ChatGPT has become the most talked about digital development todate of the 2020s. Large numbers of people have been asking it searching questions and been amazed by the results it produced. They’re finding that it creates well-structured responses to questions about complex situations. Revolutions in customer engagement and service delivery are being talked about.
The one big obvious opportunity with ChatGPT when it comes to ethics and insurance is simply that anyone can ask it questions about the topic tailored to their own particular interests and objectives. That allows a lot more people to learn something quickly about the ethical side of their work as insurance people. Such accessibility can quickly tune a lot of people into the topic, which is great.
Yet accessibility must always be considered alongside other factors. Take reliability for instance. Is what ChatGPT tells you something that you can rely on? Given how wide ranging the questions asked of it have been, does it have the same scope to deliver output that you can do something with?
Who knows? The firm may be called OpenAI, but they’re revealing little about how and upon what data it has been trained, and how it actually analyses it. This makes it not a million miles away from being a black box technology.
Yet what if it was so good, that this becomes less important? That’s the wrong question to ask. How good an answer is in large part rests upon how easily it can be reproduced by others. If those others can’t do so, then good is not the right way to describe its output.
Hallucinating and Beyond
Take its habit of ‘hallucinating’ something. In other words, introducing a fake fact into its output. Scientists testing ChatGPT4 have found that it would skip a step or introduce a false fact in order to complete its output. It appeared really realistic, but was prepared to make errors in order to achieve a better output. Not a good idea when it comes to something like chemical analysis or drug development.
Why is this so? In large part because its analysis of previous word relationships has signalled benefits from doing so. It has no capability to decide if doing so is right or wrong. It just looks at what it has found in the past and replicates the action based upon a statistical analysis. The problem for users is that there is little in fields like business and science that doesn’t have a moral dimension. And quite obviously, combining its black box nature with its capacity to miss out inconveniences makes its reliability questionable.

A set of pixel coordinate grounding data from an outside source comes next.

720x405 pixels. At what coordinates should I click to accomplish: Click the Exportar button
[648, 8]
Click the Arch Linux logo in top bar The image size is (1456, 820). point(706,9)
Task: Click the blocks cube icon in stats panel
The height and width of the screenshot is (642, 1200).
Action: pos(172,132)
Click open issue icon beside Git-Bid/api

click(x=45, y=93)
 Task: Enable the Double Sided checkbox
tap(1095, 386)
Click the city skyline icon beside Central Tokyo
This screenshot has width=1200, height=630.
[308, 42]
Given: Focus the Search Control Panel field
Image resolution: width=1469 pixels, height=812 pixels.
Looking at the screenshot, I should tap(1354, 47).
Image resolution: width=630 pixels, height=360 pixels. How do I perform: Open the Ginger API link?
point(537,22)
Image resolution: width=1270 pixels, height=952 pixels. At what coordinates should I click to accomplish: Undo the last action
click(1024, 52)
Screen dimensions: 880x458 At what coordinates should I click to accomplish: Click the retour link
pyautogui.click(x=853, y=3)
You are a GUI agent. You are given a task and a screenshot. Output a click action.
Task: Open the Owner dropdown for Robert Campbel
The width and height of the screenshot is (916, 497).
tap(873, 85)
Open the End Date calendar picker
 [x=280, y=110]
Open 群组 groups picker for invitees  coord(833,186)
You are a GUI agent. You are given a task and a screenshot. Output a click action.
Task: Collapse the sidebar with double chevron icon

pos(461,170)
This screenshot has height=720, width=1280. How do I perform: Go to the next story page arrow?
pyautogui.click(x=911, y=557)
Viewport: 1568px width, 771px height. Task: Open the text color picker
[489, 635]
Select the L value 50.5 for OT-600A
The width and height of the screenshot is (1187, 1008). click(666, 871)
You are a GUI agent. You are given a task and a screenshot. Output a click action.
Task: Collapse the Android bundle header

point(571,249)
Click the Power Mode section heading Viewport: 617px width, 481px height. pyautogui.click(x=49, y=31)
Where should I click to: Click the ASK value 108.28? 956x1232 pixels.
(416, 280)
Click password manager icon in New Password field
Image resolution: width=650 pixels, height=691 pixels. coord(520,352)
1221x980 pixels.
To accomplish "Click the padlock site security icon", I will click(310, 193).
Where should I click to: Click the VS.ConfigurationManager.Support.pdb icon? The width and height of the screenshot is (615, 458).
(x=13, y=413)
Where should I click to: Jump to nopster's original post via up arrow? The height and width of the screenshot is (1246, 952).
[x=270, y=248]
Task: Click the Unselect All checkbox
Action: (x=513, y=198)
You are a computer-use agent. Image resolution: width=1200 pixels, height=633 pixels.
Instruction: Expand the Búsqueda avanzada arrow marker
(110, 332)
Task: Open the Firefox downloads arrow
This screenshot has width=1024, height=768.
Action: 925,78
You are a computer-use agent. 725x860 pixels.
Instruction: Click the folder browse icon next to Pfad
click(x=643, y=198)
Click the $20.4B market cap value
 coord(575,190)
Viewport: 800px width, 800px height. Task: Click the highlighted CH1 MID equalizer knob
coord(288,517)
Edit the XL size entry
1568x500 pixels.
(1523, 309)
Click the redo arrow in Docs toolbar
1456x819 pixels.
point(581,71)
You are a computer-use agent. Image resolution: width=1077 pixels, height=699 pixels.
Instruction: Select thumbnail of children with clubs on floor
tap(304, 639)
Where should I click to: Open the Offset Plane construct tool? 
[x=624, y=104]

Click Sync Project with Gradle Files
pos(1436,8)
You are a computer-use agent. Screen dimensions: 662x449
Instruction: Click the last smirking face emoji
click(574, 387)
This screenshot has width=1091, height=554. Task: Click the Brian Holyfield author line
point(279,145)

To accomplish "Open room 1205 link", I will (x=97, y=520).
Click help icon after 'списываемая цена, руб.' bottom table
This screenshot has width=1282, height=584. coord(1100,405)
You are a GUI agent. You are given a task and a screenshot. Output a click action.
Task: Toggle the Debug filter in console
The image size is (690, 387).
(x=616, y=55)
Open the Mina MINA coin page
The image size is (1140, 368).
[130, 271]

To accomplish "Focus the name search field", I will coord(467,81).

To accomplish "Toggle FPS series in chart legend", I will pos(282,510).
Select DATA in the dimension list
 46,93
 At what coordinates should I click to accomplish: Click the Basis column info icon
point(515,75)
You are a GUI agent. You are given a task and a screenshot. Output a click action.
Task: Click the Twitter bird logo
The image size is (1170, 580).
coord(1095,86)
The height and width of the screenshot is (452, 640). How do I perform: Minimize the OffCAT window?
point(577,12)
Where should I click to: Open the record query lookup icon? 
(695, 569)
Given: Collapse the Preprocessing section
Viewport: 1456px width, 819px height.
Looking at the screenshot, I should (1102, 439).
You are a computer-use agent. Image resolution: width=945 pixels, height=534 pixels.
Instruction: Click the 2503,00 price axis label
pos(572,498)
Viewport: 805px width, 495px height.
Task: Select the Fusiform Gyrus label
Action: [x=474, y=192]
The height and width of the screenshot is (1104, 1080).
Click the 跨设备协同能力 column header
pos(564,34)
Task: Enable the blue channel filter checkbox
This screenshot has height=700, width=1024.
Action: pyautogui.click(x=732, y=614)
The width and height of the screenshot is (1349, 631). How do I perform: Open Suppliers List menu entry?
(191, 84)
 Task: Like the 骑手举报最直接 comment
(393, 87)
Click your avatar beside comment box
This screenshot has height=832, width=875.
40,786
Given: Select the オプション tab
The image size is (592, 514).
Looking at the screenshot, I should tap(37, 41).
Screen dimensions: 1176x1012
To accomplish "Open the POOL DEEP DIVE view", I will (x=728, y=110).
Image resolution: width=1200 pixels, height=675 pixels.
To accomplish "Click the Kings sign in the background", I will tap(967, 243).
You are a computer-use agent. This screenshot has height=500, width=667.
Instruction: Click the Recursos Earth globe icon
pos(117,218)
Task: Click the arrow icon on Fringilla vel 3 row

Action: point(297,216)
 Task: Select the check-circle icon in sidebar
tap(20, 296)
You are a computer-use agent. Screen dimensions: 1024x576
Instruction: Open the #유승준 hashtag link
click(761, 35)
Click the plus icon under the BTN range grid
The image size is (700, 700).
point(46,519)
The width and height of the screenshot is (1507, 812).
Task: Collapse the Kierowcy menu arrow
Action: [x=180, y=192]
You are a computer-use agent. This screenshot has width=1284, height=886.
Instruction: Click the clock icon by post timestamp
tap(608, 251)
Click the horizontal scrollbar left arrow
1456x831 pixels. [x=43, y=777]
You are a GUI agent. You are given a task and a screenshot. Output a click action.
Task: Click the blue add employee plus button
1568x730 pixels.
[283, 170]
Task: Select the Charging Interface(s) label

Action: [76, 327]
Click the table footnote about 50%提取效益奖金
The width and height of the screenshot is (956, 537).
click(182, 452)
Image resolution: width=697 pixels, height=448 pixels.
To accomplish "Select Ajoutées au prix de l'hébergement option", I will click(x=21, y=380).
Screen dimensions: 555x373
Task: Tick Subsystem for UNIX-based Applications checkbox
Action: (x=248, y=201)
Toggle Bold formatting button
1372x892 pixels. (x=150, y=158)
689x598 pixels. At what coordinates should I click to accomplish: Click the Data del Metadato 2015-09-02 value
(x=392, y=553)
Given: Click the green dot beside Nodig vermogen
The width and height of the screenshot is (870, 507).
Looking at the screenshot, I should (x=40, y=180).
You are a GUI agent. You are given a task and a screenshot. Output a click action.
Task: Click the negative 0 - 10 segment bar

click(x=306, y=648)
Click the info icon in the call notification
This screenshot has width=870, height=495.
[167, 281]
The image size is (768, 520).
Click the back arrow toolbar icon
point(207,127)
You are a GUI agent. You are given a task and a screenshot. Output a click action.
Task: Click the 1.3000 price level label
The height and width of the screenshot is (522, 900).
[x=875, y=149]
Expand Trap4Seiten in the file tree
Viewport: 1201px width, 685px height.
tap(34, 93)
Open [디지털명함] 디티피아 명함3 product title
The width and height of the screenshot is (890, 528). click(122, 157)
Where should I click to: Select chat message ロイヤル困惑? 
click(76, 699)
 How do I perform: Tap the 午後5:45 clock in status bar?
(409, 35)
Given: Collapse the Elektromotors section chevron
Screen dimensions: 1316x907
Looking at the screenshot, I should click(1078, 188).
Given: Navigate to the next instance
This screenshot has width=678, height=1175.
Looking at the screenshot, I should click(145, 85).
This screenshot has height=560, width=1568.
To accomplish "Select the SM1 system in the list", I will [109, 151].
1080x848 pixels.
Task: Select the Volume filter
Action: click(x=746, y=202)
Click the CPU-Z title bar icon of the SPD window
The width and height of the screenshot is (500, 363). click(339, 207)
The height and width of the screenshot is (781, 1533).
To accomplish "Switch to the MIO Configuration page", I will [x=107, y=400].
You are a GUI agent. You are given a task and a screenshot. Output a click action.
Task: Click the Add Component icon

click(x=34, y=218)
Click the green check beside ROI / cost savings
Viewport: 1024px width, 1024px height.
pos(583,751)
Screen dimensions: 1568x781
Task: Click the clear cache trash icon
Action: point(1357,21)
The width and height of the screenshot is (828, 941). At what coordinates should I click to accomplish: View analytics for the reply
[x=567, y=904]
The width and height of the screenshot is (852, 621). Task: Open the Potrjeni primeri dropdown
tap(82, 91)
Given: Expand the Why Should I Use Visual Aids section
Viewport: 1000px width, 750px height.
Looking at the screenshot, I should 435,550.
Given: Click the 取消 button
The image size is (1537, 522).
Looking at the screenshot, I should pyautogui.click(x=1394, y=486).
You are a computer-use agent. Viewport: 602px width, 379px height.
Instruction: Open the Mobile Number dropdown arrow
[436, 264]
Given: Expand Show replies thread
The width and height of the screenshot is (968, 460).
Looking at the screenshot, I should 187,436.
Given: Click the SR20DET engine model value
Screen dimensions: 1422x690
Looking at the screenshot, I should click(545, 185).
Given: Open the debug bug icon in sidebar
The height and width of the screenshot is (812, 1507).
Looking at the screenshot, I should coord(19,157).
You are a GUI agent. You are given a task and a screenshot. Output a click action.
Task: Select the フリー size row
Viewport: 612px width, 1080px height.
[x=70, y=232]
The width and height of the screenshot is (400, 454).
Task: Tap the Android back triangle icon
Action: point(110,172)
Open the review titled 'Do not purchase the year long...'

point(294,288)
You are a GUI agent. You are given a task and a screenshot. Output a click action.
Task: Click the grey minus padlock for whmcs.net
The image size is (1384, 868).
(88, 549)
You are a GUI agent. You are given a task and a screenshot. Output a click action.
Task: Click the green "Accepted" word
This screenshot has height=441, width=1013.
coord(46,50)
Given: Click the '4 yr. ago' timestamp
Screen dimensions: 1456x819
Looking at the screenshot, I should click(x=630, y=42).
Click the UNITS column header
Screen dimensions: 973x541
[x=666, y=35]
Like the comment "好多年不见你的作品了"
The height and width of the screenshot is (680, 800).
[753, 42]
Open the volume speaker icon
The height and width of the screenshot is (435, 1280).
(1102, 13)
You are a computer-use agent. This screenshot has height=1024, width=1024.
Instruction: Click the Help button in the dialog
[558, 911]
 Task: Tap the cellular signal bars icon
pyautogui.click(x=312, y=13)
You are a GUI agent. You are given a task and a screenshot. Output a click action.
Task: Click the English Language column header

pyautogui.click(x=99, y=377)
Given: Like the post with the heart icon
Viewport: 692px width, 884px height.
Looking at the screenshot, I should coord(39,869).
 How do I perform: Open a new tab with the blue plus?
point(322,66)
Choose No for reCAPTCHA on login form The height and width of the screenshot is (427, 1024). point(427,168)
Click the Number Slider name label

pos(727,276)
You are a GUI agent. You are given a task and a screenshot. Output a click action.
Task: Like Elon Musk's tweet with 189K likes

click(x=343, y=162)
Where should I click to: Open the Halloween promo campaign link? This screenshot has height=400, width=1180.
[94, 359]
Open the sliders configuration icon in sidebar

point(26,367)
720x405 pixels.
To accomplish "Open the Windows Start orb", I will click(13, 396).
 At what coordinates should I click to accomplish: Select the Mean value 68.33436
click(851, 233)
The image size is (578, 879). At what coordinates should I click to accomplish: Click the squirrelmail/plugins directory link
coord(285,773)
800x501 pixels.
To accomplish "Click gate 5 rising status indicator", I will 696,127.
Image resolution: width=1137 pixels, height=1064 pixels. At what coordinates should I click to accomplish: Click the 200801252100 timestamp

Am I being pernickety? Not when you take the case of Google Bard, the recent launch of which ended up wiping $100 billion off the firm’s market value. The launch of Google’s competitor to ChatGPT featured a simple question about astrology, which it answered incorrectly. No one at Google noticed, until social media erupted in derision.
It could also make it dangerous. ChatGPT feeds upon what’s already been spoken or written about something. So if that earlier output includes views, statements and data that could perpetuate long standing injustices and biases, then clearly ChatGPT will perpetuate these. And if too few people know how it does this, or where it learn this, then that perpetuation will be difficult to identity and challenge.
Let’s move on to consider its capabilities around ethics and insurance. And I’ll do so in a rather circuitous route, so please bear with me. Let’s start with mobile apps for identifying plants. You point your phone’s camera at a plant and the app tells you what it is. Well, it will so long as the plant has actually been tagged (let’s assume correctly). And the people who do most tagging are those with an economic interest – the sellers of such plants.
What happens as a result is that these mobile apps are very good at recognising images of plants that are for sale. The apps are thus very poor at recognising wild plants, because those aren’t on sale and so haven’t been tagged.
Knowledge of a Kind
I’ve raised this to illustrate a key point about ChatGPT, which is that it is good at telling us what’s been said before. It’s knowledgeable about popular pre-packed knowledge. It’s poor at understanding the underlying nuances of why ‘such and such’ is so. And remember, it only draws upon things that have been written or said before September 2021.
Just like other forms of plagiarism, ChatGPT lacks intelligence about what it is outputting. It justifies what it does by what someone has described as the ‘just following orders’ defence – I’m doing this because others have done it before me. It is both knowledgeable and ignorant, in that it knows things, but doesn’t actually know what they are or why it is saying them.
It may be able to tell you things about the ethical dimension of insurance, but it will not know what they mean. It may tell you the ‘how’ but is blank on the ‘why’. And if there’s one topic for which the ‘why’ is central, it is ethics. Its strength in word association shapes its weakness in understanding.
The many people at recent insurance conferences who have attended ChatGPT sessions on ethics and insurance will end up knowing more about the topic than they did before attending that session. They cannot however rely on what they’ve heard to shape, for example, their firm’s data ethics strategy. They cannot trust it to provide a balanced and comprehensive overview of ethical risks. And they can never be sure that a fact has been omitted, or an illusion introduced, in order to make the argument more convincing.
Interesting versus Intelligent
In short, it’s fun, it’s interesting and of course it’s good at introducing you to a subject like ethics and insurance. Beyond that, you need intelligence and insight to actually achieve the outcomes for which you are engaging with ‘ethics and insurance’ in the first place. ChatGPT cannot provide that.
Remember as well that one of the four pillars of trustworthiness is goodwill. This addresses the reasons why you’re building trustworthiness. Wanting to be trusted can never be separated from why that trust is wanted. That insurers have to work out for themselves.